Opel prépare une Corsa électrique à 25 000 euros

Depuis plusieurs mois, Opel s'efforce de clarifier son positionnement. Cette fois, la marque passe à l'offensive. Lors d'une rencontre avec la presse, Charles Peugeot, directeur général d'Opel France, a détaillé une stratégie qui repose sur un objectif simple : faire d'Opel le constructeur généraliste le plus compétitif du groupe Stellantis.
Au cœur de cette stratégie : le prix. Dans un marché où plus de quarante marques se disputent désormais les mêmes clients, la marque allemande entend redevenir une référence parmi les constructeurs généralistes accessibles. "Nous voulons rester une marque démocratique, capable de proposer des véhicules bien positionnés en prix", résume le patron de la marque sur le territoire.
Le prix redevient un argument commercial
Pour Opel, la bataille se joue désormais sur l'accessibilité. Au-delà des offres commerciales du moment, cette stratégie s'inscrit désormais dans une feuille de route industrielle.
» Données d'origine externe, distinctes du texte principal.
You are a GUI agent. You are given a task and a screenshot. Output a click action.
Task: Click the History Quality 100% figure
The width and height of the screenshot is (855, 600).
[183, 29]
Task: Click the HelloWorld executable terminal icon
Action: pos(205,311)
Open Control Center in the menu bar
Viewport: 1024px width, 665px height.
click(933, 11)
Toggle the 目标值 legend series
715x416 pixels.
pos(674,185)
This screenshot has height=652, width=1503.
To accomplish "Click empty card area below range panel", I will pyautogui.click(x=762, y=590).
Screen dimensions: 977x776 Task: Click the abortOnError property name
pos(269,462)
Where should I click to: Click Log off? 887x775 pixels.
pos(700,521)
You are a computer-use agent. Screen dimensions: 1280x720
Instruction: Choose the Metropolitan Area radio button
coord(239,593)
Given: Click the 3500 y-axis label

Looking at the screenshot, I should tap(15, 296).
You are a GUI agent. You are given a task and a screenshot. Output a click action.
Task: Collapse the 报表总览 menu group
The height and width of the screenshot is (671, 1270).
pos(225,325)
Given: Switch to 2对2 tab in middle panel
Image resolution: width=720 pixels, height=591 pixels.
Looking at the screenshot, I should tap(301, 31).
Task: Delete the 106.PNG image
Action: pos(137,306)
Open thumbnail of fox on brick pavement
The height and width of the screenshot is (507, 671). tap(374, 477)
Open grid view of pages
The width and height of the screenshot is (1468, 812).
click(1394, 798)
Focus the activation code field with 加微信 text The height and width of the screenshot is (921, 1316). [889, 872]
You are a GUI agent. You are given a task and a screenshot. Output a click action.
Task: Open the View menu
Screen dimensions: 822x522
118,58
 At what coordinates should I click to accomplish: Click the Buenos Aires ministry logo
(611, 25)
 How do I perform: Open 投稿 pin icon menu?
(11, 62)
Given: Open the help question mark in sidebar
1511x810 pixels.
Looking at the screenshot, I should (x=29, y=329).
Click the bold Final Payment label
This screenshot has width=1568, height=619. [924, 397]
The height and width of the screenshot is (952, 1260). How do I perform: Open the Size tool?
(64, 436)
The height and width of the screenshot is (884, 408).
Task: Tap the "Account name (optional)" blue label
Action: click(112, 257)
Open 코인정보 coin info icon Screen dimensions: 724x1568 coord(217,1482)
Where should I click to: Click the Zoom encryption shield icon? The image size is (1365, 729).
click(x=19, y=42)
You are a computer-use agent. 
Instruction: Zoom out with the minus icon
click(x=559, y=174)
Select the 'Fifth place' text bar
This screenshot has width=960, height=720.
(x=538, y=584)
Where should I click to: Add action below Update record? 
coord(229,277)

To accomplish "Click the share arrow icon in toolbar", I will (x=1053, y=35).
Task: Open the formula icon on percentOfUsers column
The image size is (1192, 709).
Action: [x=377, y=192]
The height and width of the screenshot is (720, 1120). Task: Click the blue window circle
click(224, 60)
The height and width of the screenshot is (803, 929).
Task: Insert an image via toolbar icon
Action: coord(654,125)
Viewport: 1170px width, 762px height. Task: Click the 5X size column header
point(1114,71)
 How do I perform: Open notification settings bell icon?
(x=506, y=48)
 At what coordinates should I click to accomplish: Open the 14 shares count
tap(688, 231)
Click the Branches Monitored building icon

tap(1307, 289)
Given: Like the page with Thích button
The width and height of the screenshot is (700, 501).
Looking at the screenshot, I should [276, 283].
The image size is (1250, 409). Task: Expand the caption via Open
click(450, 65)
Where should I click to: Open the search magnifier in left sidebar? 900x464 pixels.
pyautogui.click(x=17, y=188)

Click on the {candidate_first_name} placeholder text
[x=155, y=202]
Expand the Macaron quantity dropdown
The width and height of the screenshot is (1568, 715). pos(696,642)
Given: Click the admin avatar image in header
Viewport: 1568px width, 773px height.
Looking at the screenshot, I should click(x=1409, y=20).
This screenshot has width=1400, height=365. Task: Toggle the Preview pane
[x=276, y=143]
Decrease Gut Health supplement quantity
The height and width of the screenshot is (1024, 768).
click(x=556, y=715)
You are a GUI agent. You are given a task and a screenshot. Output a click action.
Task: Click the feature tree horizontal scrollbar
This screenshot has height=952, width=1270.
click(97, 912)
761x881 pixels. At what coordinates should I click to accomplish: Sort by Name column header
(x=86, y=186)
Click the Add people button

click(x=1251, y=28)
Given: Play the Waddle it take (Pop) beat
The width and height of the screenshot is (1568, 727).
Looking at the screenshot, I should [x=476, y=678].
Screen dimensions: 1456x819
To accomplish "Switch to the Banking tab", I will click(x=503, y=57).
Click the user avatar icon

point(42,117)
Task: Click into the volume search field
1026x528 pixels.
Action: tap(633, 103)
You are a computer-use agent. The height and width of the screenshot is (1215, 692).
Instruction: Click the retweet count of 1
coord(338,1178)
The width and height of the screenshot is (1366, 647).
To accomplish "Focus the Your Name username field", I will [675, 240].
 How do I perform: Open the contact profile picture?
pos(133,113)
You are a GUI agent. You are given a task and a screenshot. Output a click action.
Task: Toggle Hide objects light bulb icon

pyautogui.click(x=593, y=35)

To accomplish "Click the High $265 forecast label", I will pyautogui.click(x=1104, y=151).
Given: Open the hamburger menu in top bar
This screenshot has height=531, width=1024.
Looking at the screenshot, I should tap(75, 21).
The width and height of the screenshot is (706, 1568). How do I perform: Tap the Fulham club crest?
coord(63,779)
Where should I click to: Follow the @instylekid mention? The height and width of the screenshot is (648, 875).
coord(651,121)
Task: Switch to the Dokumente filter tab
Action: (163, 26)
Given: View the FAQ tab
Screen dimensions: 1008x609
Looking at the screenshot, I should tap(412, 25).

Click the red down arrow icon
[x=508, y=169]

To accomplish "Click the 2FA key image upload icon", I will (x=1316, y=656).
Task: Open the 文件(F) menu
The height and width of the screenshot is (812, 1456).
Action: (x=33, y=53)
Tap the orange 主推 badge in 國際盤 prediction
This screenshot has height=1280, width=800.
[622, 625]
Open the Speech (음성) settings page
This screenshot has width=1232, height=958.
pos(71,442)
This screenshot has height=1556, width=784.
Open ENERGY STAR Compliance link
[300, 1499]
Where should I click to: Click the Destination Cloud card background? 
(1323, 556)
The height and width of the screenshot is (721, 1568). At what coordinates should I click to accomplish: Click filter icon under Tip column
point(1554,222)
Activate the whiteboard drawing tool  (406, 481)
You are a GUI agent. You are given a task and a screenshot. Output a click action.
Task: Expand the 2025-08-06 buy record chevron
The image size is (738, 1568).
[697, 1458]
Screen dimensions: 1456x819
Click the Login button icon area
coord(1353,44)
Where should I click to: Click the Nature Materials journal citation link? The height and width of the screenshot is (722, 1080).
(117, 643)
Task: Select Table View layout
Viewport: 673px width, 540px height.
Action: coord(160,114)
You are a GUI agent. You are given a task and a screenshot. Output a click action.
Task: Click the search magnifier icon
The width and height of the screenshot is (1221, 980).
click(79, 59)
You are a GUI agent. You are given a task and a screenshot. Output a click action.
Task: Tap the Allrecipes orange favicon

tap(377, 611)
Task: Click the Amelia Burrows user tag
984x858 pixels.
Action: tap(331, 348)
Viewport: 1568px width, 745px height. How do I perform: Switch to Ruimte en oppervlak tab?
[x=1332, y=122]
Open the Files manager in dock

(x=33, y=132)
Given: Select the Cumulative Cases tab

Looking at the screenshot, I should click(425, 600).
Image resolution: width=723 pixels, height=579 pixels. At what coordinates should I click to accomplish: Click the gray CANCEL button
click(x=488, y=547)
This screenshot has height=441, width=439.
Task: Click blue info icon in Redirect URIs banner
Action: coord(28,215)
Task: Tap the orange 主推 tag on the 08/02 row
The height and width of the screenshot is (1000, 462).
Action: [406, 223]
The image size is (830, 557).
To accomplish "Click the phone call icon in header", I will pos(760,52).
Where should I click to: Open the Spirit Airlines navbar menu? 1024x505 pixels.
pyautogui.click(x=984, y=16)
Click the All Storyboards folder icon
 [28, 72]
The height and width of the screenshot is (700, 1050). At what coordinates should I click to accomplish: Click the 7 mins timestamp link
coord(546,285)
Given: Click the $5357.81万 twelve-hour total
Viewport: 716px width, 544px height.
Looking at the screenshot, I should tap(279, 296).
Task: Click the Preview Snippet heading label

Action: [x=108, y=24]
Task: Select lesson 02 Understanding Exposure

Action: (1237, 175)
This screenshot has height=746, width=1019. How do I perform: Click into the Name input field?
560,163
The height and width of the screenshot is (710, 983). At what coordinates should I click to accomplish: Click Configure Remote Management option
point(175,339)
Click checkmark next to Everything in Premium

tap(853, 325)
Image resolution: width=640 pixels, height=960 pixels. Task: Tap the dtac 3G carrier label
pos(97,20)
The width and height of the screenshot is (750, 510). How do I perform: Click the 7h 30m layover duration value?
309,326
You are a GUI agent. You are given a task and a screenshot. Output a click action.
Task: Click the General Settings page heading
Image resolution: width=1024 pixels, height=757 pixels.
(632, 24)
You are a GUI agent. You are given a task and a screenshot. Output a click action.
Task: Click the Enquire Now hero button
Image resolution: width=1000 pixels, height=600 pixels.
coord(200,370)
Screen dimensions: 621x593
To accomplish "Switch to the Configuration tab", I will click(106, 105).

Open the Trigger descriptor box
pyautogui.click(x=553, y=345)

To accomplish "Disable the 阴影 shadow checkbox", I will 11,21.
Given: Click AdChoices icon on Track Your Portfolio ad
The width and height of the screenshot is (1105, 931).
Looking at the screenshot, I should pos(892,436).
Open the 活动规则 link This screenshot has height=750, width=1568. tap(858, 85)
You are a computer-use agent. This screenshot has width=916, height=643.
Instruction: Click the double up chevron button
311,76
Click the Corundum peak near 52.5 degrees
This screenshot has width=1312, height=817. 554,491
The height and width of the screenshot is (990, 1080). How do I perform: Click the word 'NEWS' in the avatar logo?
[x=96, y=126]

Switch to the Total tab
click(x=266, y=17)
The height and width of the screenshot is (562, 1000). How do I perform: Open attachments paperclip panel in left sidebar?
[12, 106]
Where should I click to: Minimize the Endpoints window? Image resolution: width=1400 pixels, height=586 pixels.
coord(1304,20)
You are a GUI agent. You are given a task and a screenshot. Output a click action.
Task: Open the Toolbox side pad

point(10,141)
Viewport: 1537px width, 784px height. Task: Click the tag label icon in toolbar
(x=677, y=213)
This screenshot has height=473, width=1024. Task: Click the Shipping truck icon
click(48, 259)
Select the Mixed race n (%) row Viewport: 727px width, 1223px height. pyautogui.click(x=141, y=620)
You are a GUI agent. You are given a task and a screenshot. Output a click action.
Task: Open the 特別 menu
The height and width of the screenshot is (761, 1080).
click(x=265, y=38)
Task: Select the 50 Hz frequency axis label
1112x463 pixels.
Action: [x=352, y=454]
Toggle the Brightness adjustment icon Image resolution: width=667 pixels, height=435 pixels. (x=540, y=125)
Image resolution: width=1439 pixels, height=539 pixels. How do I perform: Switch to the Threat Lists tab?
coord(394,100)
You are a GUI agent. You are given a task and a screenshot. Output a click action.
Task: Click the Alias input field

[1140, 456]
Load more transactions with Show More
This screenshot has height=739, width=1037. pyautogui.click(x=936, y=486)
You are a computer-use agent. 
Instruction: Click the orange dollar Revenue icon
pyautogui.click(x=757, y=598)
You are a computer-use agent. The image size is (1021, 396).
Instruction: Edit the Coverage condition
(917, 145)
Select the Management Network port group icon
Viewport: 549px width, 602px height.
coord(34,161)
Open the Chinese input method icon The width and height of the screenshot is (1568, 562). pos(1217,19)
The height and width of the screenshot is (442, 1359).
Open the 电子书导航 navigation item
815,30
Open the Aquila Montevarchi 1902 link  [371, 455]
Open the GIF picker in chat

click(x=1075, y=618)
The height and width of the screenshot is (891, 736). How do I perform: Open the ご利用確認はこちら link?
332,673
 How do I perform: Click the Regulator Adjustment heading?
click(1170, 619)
La Corsa a ainsi servi de vitrine à cette stratégie avec un prix d'appel fixé à 15 900 euros, tandis que l'ensemble de la gamme doit conserver un positionnement plus compétitif que celui des marques généralistes historiques. "Notre proposition de valeur doit être plus intéressante économiquement", explique le directeur général. Cette politique constitue également la réponse d'Opel à l'arrivée massive des constructeurs chinois sur le marché européen.
Le même raisonnement s'applique au Frontera dont la version électrique est proposée à 149 euros par mois sans apport. Depuis la guerre au Moyen-Orient et les soubresauts dans les prix des carburants, le succès commercial du modèle dépasse aujourd'hui les capacités de production de l'usine espagnole de Saragosse.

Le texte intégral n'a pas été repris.